Our body’s health is indifferent to whether we are too busy, stressed or run out of time for exercise.

The body, like fitness trackers record movement when it happened. It doesn’t record our why or why not for exercise, because “why” is irrelevant for the body to become fitter, it needs to be exercised, what ever the reason.

Using your fitness tracker as a personal trainer


  1. Understand the fitness metric you are trying to improve. Just knowing your heart rate, hours of sleep, or calorie burn rate isn’t enough; you have to know what those numbers mean for long-term fitness.
  2. Spend time working out where your fitness is now. Starting with a 10,000 steps a day plan is overwhelming when you are only tracking 2,000 steps. Working out your baseline fitness and then a strategy to get you to 10,000 steps is far more effective long term.
  3. Set a specific goal. Goals like “lose weight,” or “move more” are too vague to form the basis of a plan of action for fitness. Setting a specific goal will mean a program can be formulated around achieving goals strategically and not just guessing at what might/might not work. Specific goals become a resource for learning rather than a source of self-condemnation.
  4. Build your fitness plan. Once you know your baseline numbers (see step 2), then you can progress your program over the next ten weeks. For example, increase steps by 10% each week. I also recommend 2 active rest weeks after your training blocks. Recovery blocks are used in all athletic training programs to improve performance and avoid burn out.
  5. Monitor like a Personal Trainer. Fitness trackers can disconnect or reconnect you to your body, understanding the numbers is vital in the context of your perceived performance. This where I recommend you note your “Perceived rate of exertion” (aiming for Zone 3 – 4 (vigorous) on the modified Borg scale) after each training session.Taking time each week to analyze the data and compare it to your perceived rate of exertion will help you understand how your body is performing and give you the ability to make adjustments according to your fitness needs.

Planned fitness programs achieve measurable results

We have heard that the shortest distance between two points is a straight line, however often people forget that drawing the line is essential to connecting those points.

Improving your fitness requires the same exercise, that is, “drawing a line” to where you are and where you want to be with your fitness.

Leaving your health to the stress of wandering through the myriad of fitness options available, will see you defeated before you start or within weeks of your “fitness resolution.”

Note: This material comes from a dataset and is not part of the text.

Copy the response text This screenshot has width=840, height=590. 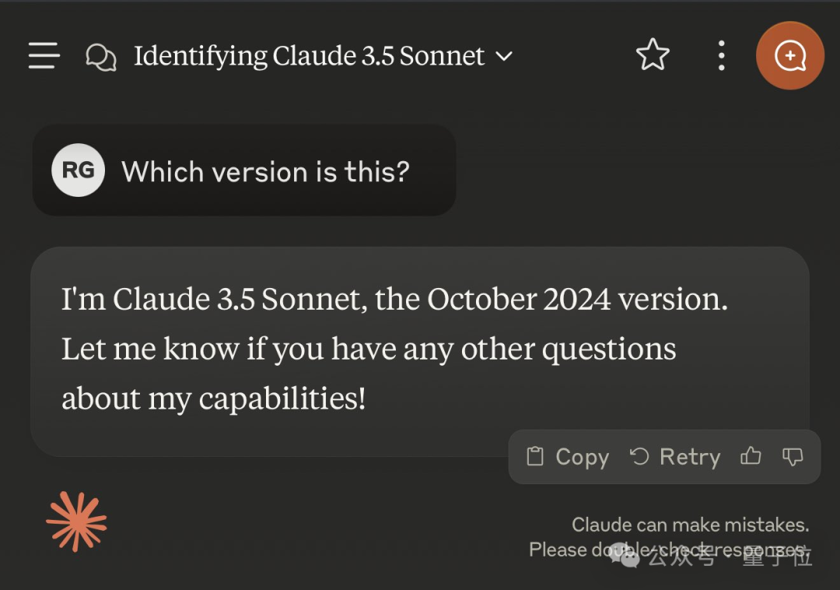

Please don’t despair, we are all athletes in life, and your body can be trained for better performance, with consistent exercises that adapt to your needs.

With or without a fitness tracker, you can learn more about how to exercise effectively, by planning your program, executing the program, analyzing the results and re-planning for continual improvements.

Fitness then follows a life cycle contingent on your belief of living life well with fitness and by taking action towards better health with regular exercise.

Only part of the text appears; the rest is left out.